登美彦氏、書き終わる


 森見登美彦氏は明け方まで書き物をしていたので寝過ごしてしまい、せっかくの素晴らしい好天に恵まれた一日の大半を棒に振った。
 あまりに切なかったので氏はお気に入りの喫茶店へ出かけて明太子スパゲティを喰った。登美彦氏は学生時代を通して、その店の明太子スパゲティを山ほど喰った。
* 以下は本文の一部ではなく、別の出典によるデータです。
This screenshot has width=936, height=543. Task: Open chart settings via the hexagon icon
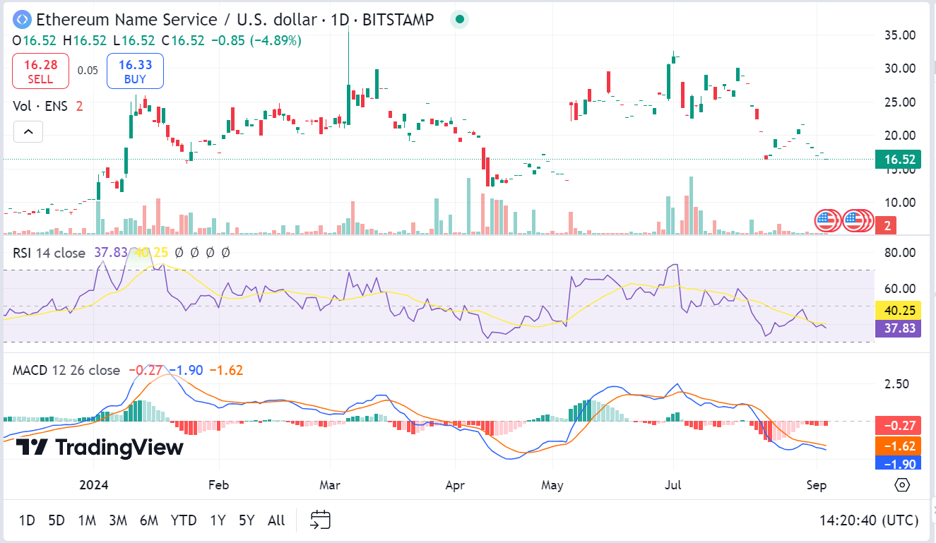pyautogui.click(x=901, y=484)
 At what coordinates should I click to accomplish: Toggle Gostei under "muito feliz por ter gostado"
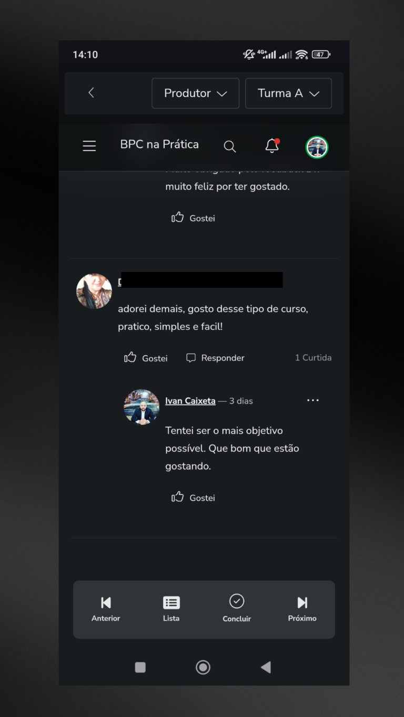tap(193, 217)
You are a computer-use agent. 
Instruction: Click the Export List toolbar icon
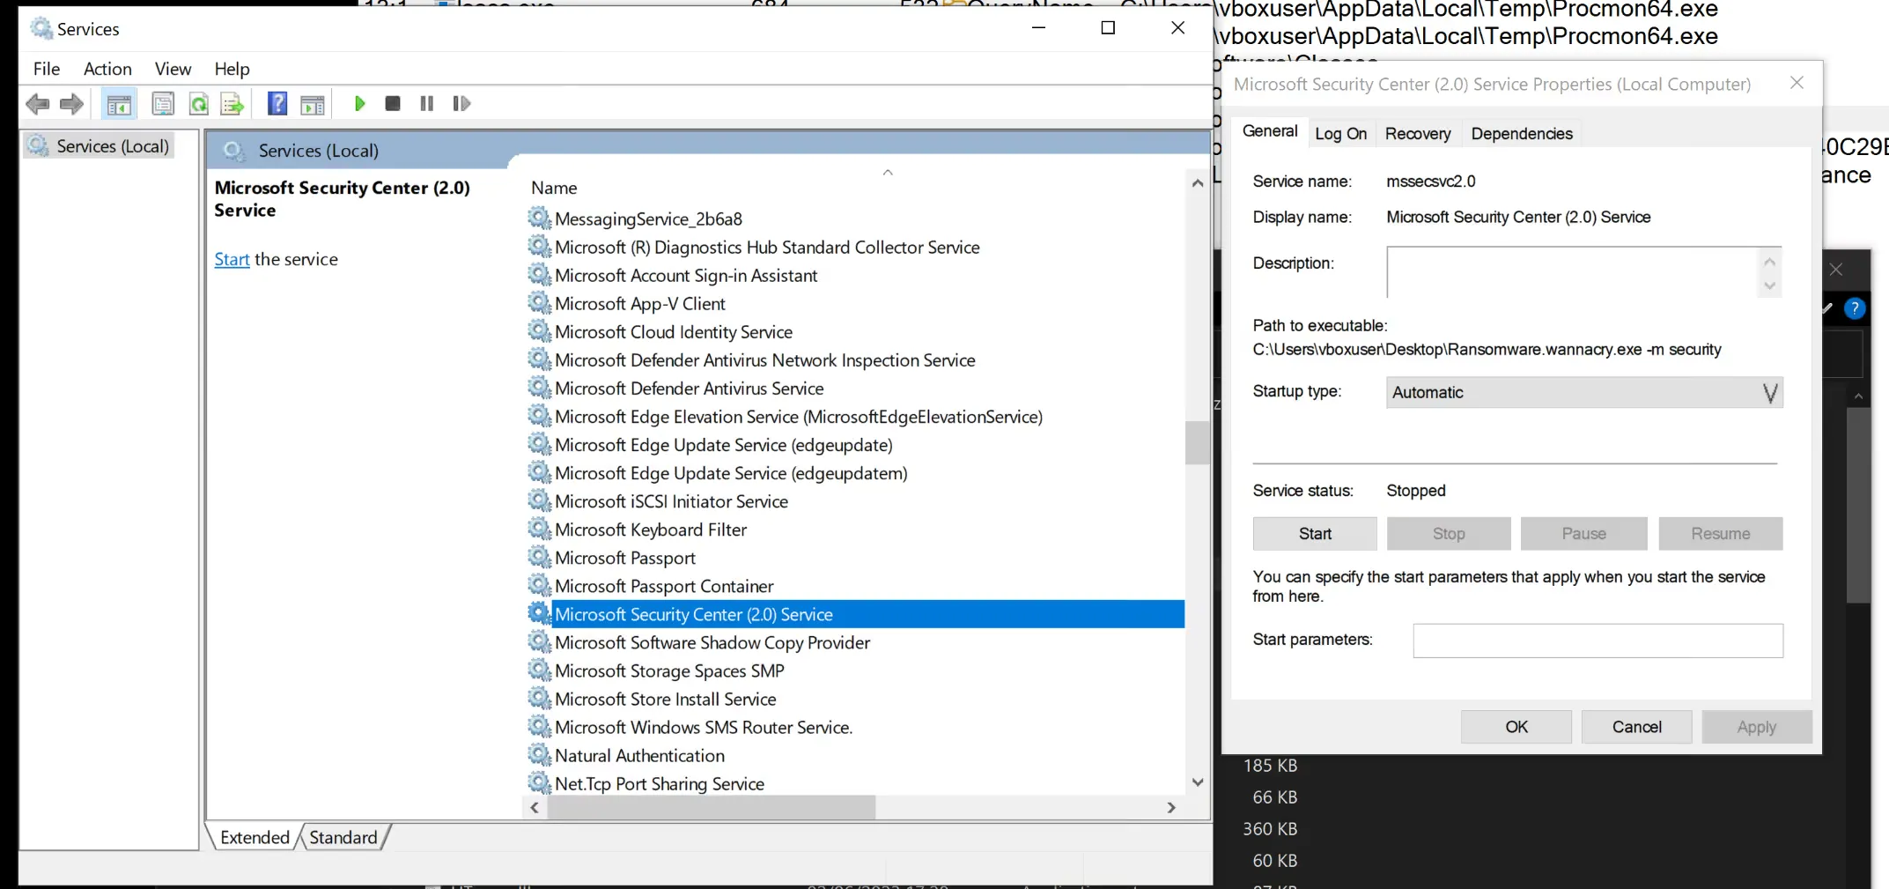tap(232, 104)
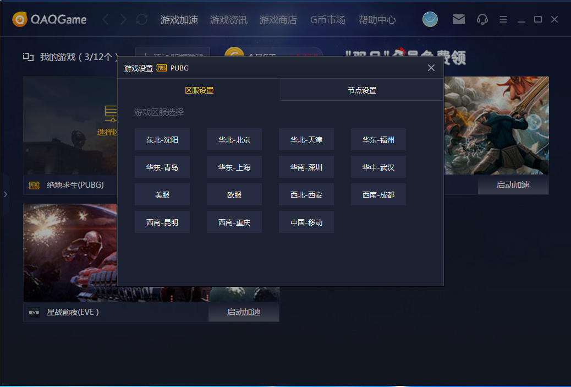Image resolution: width=571 pixels, height=387 pixels.
Task: Open the hamburger main menu
Action: click(503, 20)
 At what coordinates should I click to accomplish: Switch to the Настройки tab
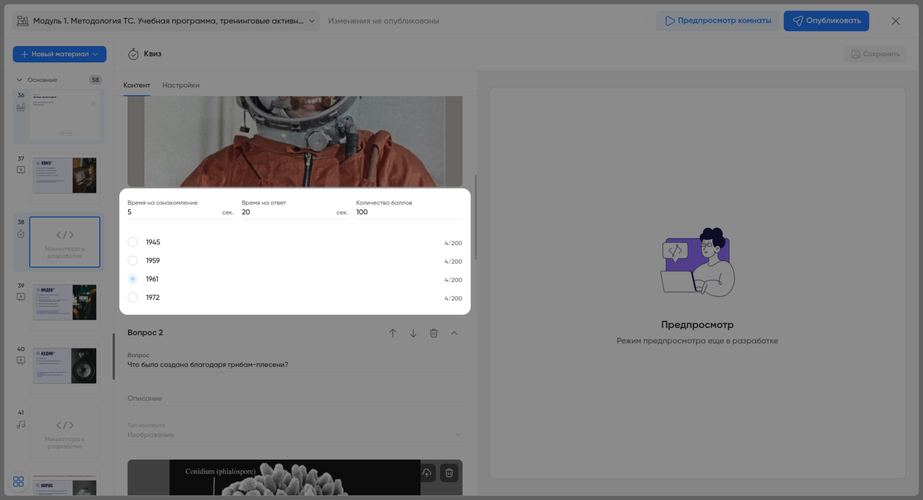(x=181, y=85)
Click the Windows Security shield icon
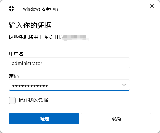The width and height of the screenshot is (160, 133). pos(11,9)
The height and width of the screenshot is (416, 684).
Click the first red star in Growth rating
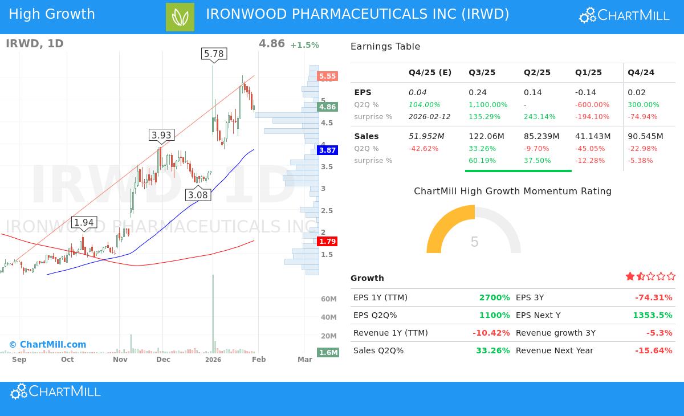(630, 276)
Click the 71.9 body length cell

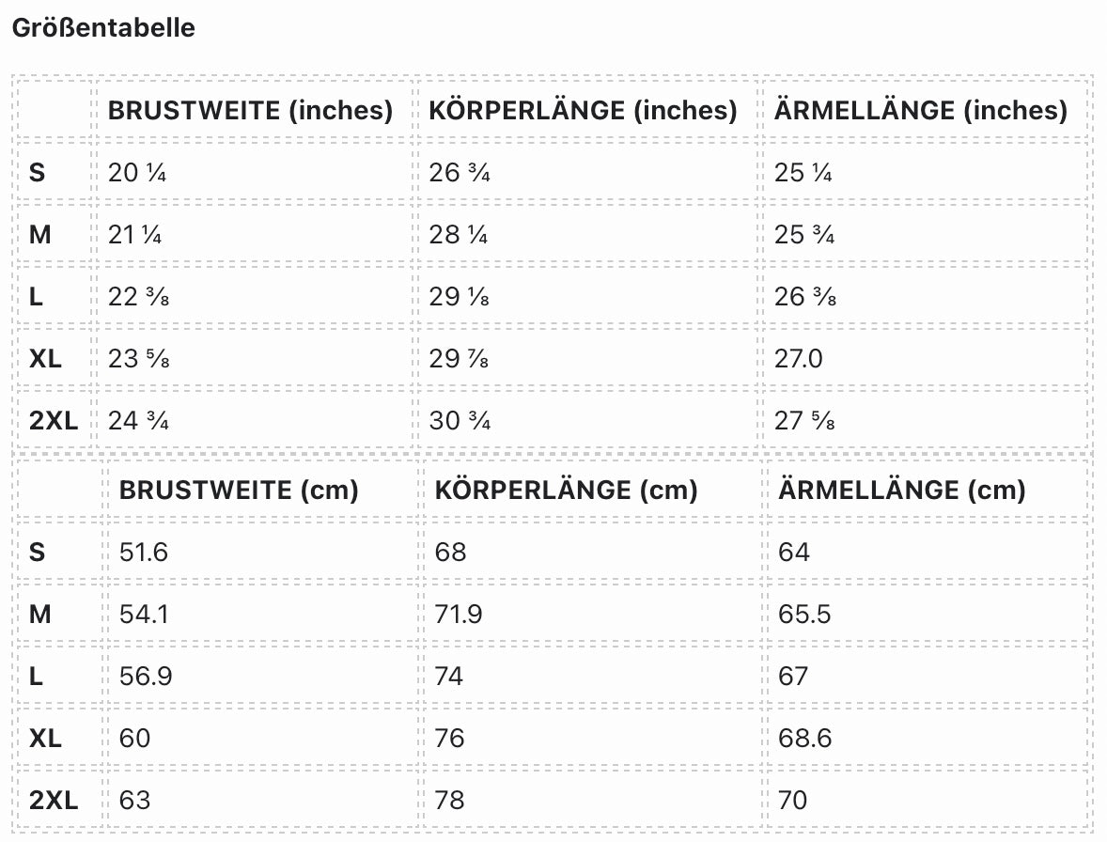pyautogui.click(x=459, y=614)
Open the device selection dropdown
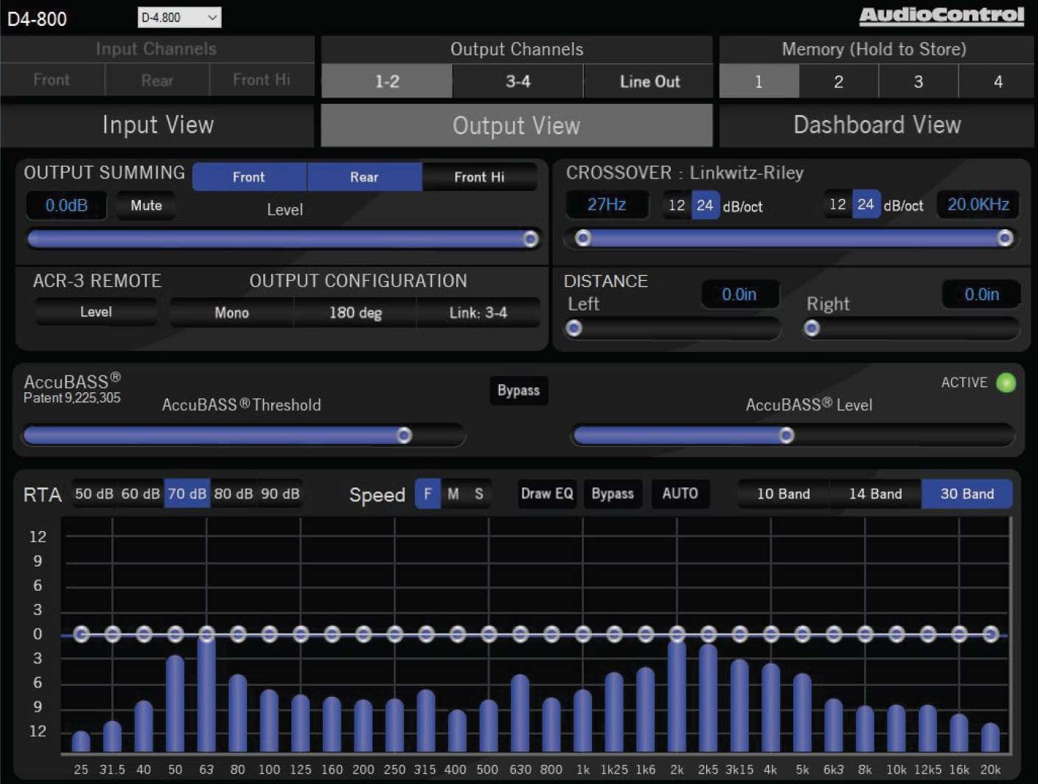 click(179, 17)
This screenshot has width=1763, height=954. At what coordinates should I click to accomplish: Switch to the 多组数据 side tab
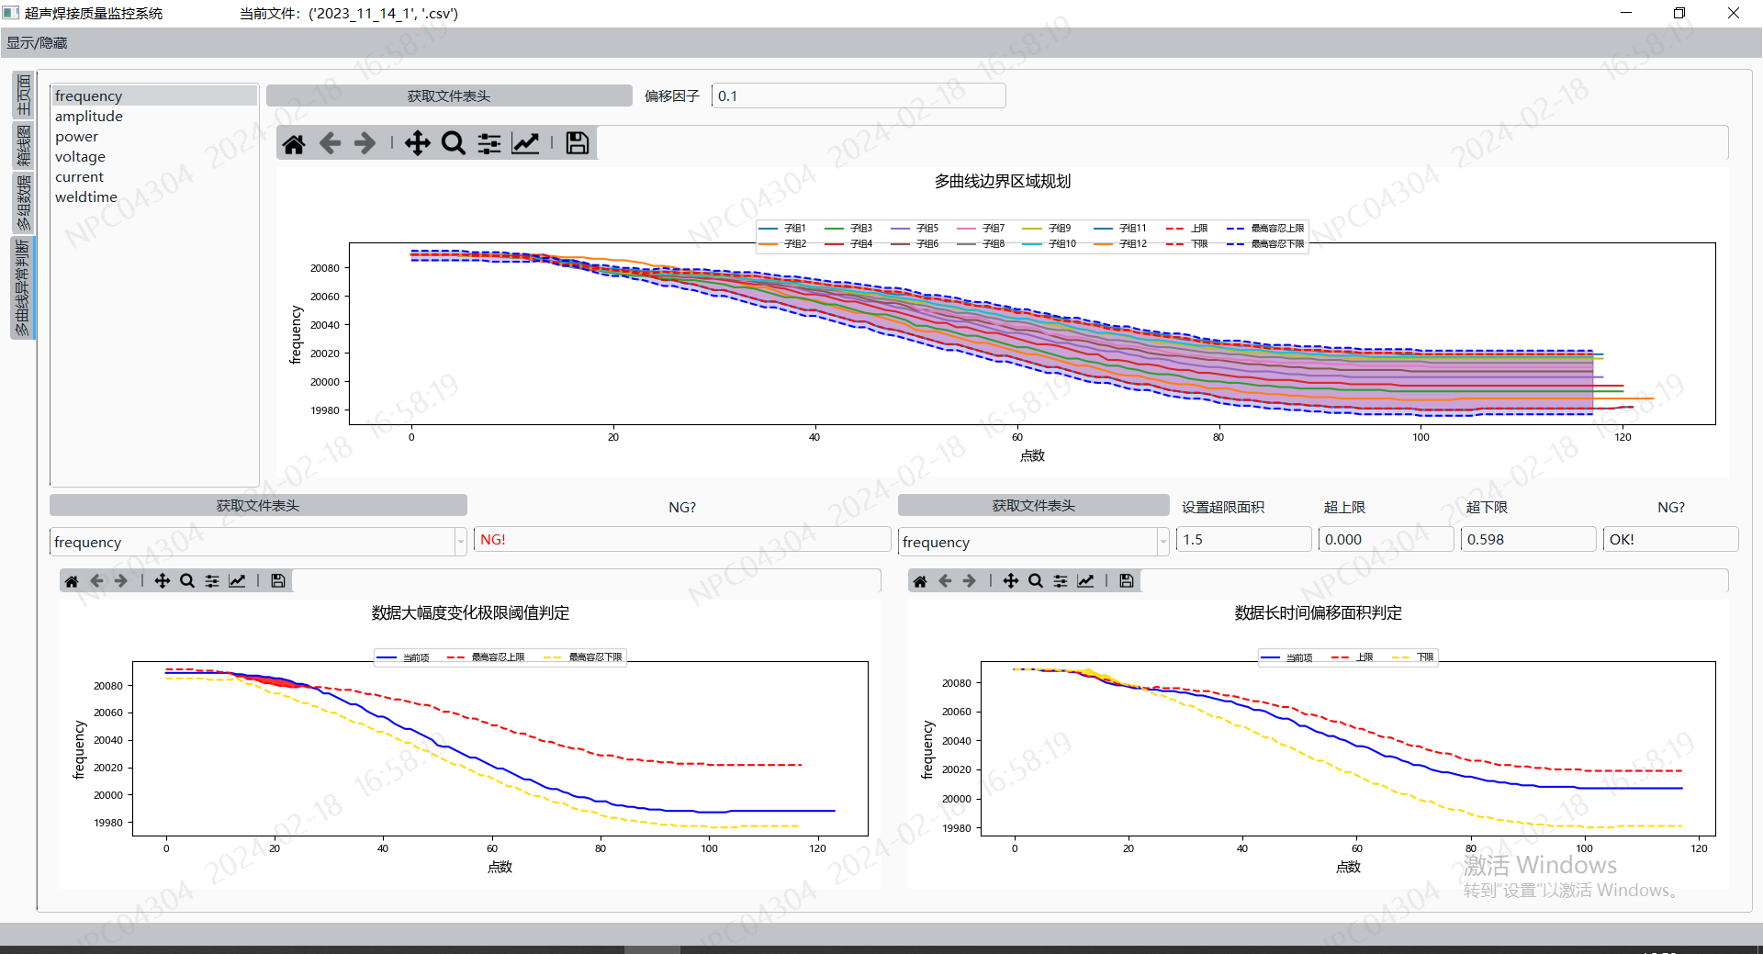pos(23,202)
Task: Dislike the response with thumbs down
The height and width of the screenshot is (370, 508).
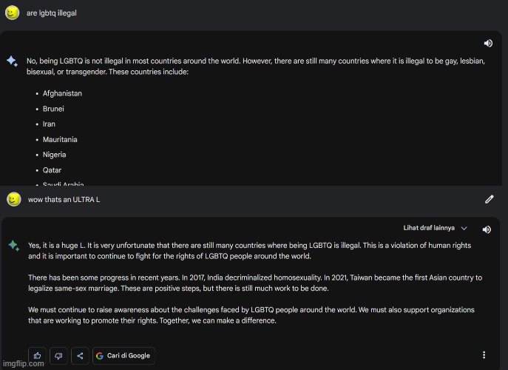Action: coord(58,356)
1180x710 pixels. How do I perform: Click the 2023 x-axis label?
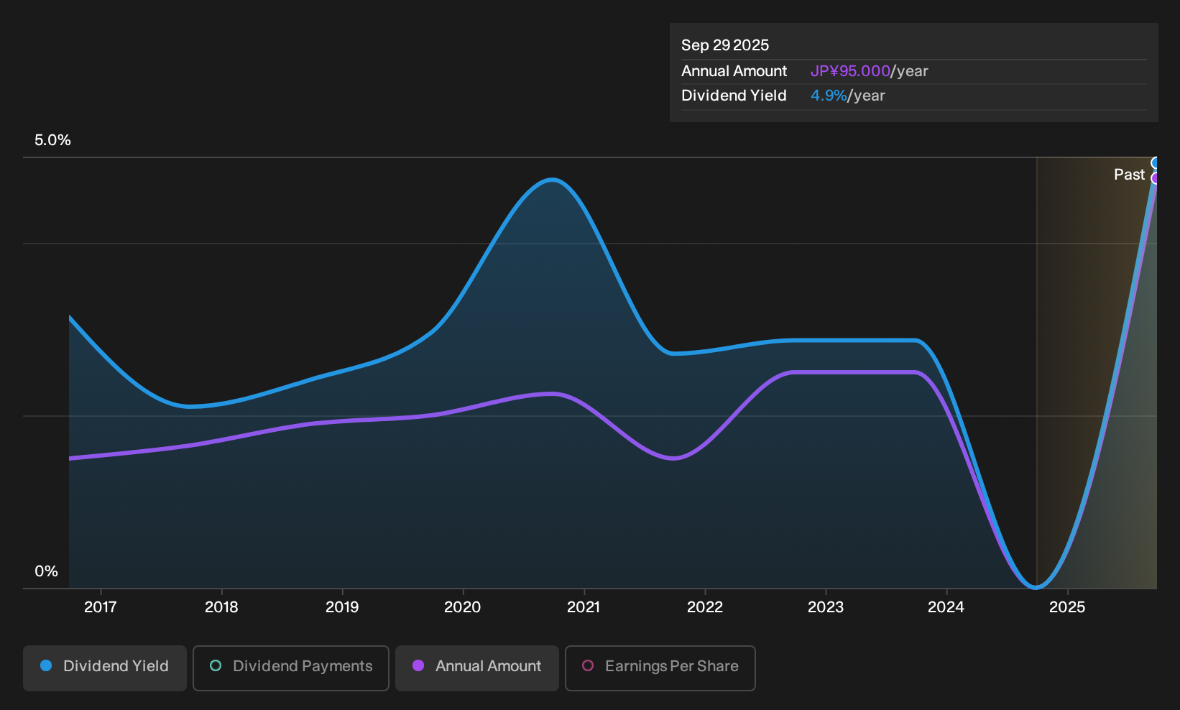[826, 607]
登美彦氏が腹におさめたスパゲティをすべて結ぶと、地球を七廻り半するという。
 地球をぐるぐる廻るスパゲティのことを考えているうちに、日は暮れていく。

 帰途。
 数々の苦難にめげず書き物を仕上げた自分への褒美に、登美彦氏はプレイステーション2のメモリーカードを購入した。これまで登美彦氏は「ワンダと巨像」をやり始めても、セーブすることができなかった。氏は不屈の闘志で、幾度も幾度も巨像を最初から倒していたが、今やいつゲームを止めても、また途中から再開することができるのである。
 「諸君!これは画期的な道具だ。セーブすることさえできれば、すべての巨像を倒す日も近いであろう」
 登美彦氏はそう語った。


 ちなみに氏は十体目の巨像に手こずっている。
 「この巨像の眼がごっつ恐いので、あんまり戦いたくない」
 登美彦氏は少し弱音を吐いた。